What Is FakeCall?
The year 2022 marked the emergence of FakeCall, a malicious software designed to steal money from bank accounts by intercepting phone calls.
The original variant of FakeCall would simply wait for its victim to make a call to their bank. The phone call would then be intercepted by the scammers, who would pose as fake customer service representatives.
Since then, this cunning cyber threat has grown stronger, targeting Android users globally with 13 newly discovered versions that exhibit enhanced stealth abilities and sophisticated features.
FakeCall Increased Sophistication
Stealth Capabilities: The updated versions of FakeCall have proven adept at hiding themselves on devices. By employing deceptive tactics, these malware strains make it more challenging for security software to detect them.
Infection Method: FakeCall typically infects a device when someone clicks on a phishing link, which downloads an app containing the malware. Once installed, the malicious program establishes contact with its creators and awaits further instructions.
Manipulating Phone Calls: The primary goal of FakeCall is to intercept and manipulate phone calls. After installation, it prompts users to set it as their default call handler, granting control over all incoming and outgoing calls. When victims attempt to reach their banks, the malware redirects the calls to numbers controlled by attackers.
Fake Interfaces: To facilitate this scheme, FakeCall displays a counterfeit phone interface resembling Android's genuine interface, complete with the bank's phone number. Victims are thus tricked into believing they are still contacting their banks while divulging sensitive information.
New Features: The latest versions of FakeCall feature unknown components like a Bluetooth receiver and screen monitor. These additions grant attackers greater control over devices and enable them to steal information from victims' screens without detection.
Remote Device Control: Furthermore, the malware now includes a service that allows attackers to take full control of victims' devices by monitoring their activities on smartphones. This means users may unknowingly remain under remote control.
How To Protect Yourself From FakeCall
Untrusted Applications: Do not download or install unknown Android applications.

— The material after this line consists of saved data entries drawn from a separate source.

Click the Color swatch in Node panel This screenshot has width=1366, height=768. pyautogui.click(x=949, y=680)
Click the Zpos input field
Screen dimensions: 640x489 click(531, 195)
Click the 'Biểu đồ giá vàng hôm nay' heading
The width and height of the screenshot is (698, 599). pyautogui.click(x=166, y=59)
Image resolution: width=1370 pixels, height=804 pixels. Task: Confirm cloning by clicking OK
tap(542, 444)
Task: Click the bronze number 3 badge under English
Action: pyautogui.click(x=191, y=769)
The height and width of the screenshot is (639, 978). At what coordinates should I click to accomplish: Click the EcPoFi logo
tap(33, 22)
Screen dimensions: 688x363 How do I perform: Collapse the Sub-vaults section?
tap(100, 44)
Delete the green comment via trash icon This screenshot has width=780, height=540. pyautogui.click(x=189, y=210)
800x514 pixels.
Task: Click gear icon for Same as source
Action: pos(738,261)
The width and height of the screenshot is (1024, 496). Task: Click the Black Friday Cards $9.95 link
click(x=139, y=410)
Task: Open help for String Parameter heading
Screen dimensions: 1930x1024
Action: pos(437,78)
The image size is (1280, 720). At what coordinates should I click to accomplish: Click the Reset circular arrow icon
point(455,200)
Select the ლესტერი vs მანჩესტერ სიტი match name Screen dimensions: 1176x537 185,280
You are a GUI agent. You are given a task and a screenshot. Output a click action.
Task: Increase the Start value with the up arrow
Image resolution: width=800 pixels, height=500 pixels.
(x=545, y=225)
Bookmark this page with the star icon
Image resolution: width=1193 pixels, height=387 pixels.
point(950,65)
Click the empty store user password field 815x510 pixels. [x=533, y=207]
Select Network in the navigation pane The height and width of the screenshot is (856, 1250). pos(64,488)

Unknown Messages: Ignore and delete any unsolicited emails or text messages and be especially suspicious if any of these messages contain links or attachments.
Bank Policies: Get to know your bank's policies, specifically what kinds of information they will typically ask for and the steps you can take to verify a customer agent's authenticity.
Conclusion
The evolution of FakeCall demonstrates the ever-growing sophistication of cyber threats targeting Android users worldwide. As these malicious programs become harder to detect and expand their capabilities, it is crucial for users to exercise caution when browsing online and to keep security software up-to-date to protect themselves from falling victim to such cunning scams.